begin EXERCISE MATERIAL

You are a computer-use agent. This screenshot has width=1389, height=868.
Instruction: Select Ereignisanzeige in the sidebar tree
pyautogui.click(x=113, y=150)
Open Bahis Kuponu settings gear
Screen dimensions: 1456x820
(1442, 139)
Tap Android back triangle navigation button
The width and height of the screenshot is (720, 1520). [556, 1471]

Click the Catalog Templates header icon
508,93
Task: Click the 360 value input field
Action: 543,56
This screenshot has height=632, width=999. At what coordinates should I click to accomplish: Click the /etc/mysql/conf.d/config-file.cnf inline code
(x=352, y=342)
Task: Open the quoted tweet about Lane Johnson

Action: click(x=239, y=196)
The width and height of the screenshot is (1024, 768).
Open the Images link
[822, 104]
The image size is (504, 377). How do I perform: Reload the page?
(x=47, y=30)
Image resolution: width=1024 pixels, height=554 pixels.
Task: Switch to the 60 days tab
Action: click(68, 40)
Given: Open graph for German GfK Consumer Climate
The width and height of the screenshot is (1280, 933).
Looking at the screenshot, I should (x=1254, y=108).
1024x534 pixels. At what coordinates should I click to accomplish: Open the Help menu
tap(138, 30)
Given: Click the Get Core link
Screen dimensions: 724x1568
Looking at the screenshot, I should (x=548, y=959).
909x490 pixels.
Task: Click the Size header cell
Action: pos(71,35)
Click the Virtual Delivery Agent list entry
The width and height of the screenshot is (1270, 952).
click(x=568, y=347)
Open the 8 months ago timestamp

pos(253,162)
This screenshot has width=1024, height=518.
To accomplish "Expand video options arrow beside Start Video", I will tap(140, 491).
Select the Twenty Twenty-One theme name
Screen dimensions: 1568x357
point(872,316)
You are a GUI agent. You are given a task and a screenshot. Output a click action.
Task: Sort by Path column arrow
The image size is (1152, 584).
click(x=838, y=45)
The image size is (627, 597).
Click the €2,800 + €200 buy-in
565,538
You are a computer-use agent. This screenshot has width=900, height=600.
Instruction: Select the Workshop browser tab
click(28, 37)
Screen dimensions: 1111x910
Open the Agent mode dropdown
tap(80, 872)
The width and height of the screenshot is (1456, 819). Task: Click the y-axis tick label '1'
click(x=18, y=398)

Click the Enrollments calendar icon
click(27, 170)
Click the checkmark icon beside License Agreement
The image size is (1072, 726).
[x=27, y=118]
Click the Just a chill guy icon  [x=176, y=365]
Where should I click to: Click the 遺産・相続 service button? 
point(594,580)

end EXERCISE MATERIAL

• **JOB**: Copy out every line from the one containing "has width=900, height=600." through the end of the entries, requests included, and add 30 to each coordinate value in the answers.

• **WRITTEN ANSWER**:
You are a computer-use agent. This screenshot has width=900, height=600.
Instruction: Select the Workshop browser tab
click(58, 67)
Screen dimensions: 1111x910
Open the Agent mode dropdown
tap(110, 902)
The width and height of the screenshot is (1456, 819). Task: Click the y-axis tick label '1'
click(x=48, y=428)

Click the Enrollments calendar icon
click(57, 200)
Click the checkmark icon beside License Agreement
The image size is (1072, 726).
[x=57, y=148]
Click the Just a chill guy icon  [x=206, y=395]
Where should I click to: Click the 遺産・相続 service button? 
point(624,610)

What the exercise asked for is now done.